Therefore, given the importance of CKM syndrome in the development of cardiovascular disease, it is necessary to study the association between TyG-BMI and cardiovascular incidence in the population with CKM syndrome from stage 0 to stage 3 [16, 17], which will help the study of progressive cardiovascular disease and the implementation of early and comprehensive intervention, and provide a basis for reducing cardiovascular disease and the burden of disease in the population [1].

Data source and study population

The data for this study were obtained from the China Health and Retirement Longitudinal Study (CHARLS). CHARLS is a national cohort study that targets Chinese adults aged 45 and above, conducting surveys periodically from 2011 to 2018. This study employed a multi-stage stratified probability-proportional-to-size sampling strategy, enrolling participants from both urban and rural areas across 28 provinces and 150 counties or districts in China. The design and cohort profile of the CHARLS study have been extensively documented in previous publications. The CHARLS study adhered to the principles of the Declaration of Helsinki and received approval from the Institutional Review Board at Peking University (IRB00001052-11015). All participants provided written informed consent prior to participating in the CHARLS study.

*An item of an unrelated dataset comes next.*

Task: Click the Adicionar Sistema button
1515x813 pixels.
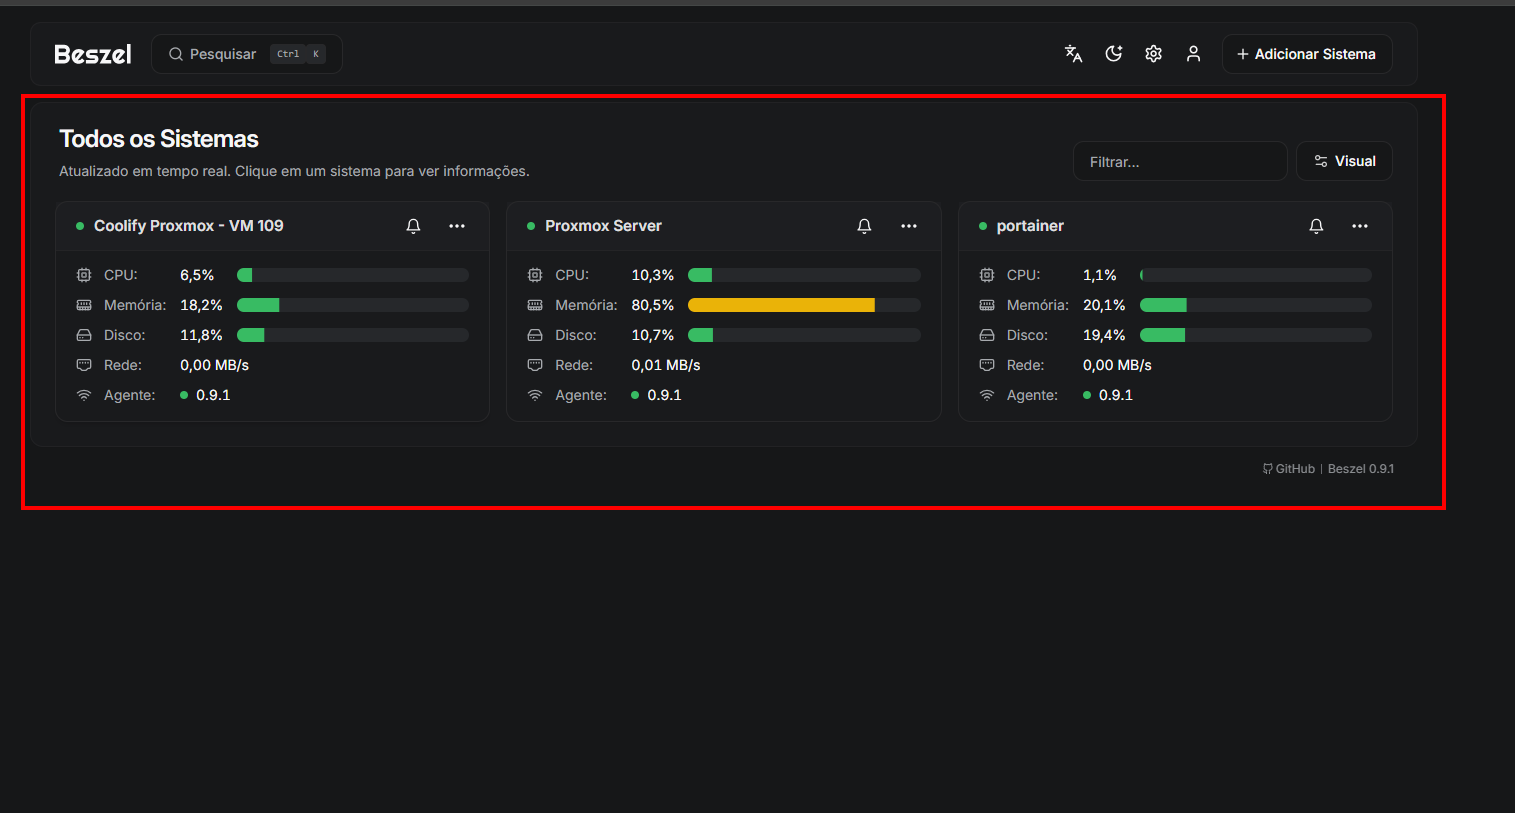Action: (1306, 54)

In the CHARLS study, all fieldwork staff received systematic and professional training and conducted face-to-face interviews using standardized questionnaires [18]. In this study, participants interviewed from 2011 to 2012 were considered as the baseline, and followed up in the years 2013, 2015, and 2018.

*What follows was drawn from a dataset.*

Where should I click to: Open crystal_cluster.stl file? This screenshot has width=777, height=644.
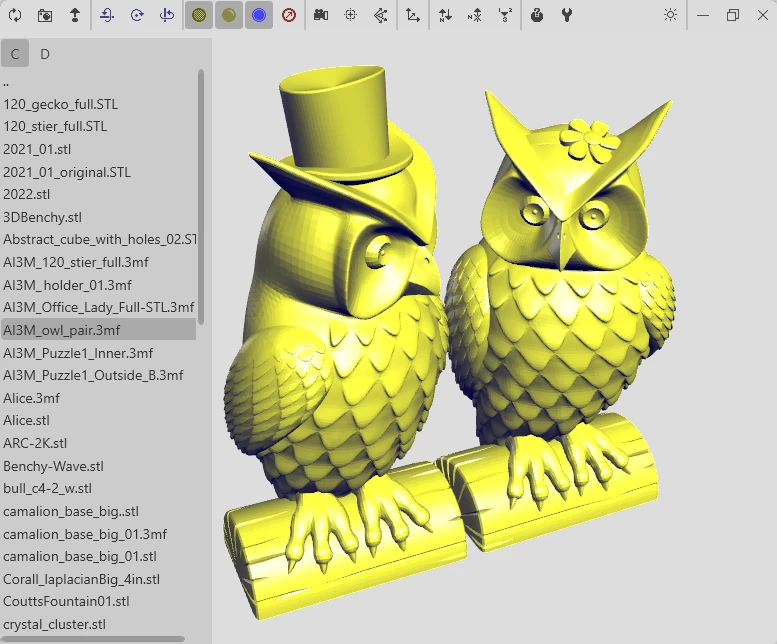coord(54,624)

The flowchart (Fig. 1) delineates the inclusion and exclusion criteria of this study. Initially, we excluded 2608 participants who had follow-up periods of less than two years. Additionally, 1983 participants who had CVD at baseline, 164 participants missing information on CVD, and 2 participants using cardiovascular medications were also excluded. Furthermore, 1 participant missing age information and 282 participants younger than 45 years were excluded. Subsequently, we further removed 2481 participants lacking weight or height data, 2717 participants missing triglyceride (TG) data, and 11 participants without fasting plasma glucose (FBG) data. We also excluded 82 participants whose TyG-BMI values were beyond three standard deviations (SD) above the mean. Consequently, a total of 7376 participants were included in the analysis.

Fig. 1
figure 1

Flowchart of the study population

Variables

Calculation of triglyceride glucose-body mass index

In this study, TyG-BMI was defined as follows: TyG-BMI = BMI × TyG index, where the TyG index = ln [FPG (mg/dL) × TG (mg/dL) / 2], and BMI is calculated as weight divided by the square of height (kg/m²) [19].

CVD diagnosis

The primary endpoint of this study was the incidence of cardiovascular disease during the follow-up period (from Wave 2 to Wave 4). In alignment with previous related research, information regarding the historical diagnosis of CVD was collected using a standardized question: “Have you been diagnosed with [heart attack, coronary heart disease, angina, congestive heart failure, or other heart problems] by a doctor?“ [20]. The CHARLS study team implemented rigorous quality control measures for data recording and verification to ensure the reliability of the data [18].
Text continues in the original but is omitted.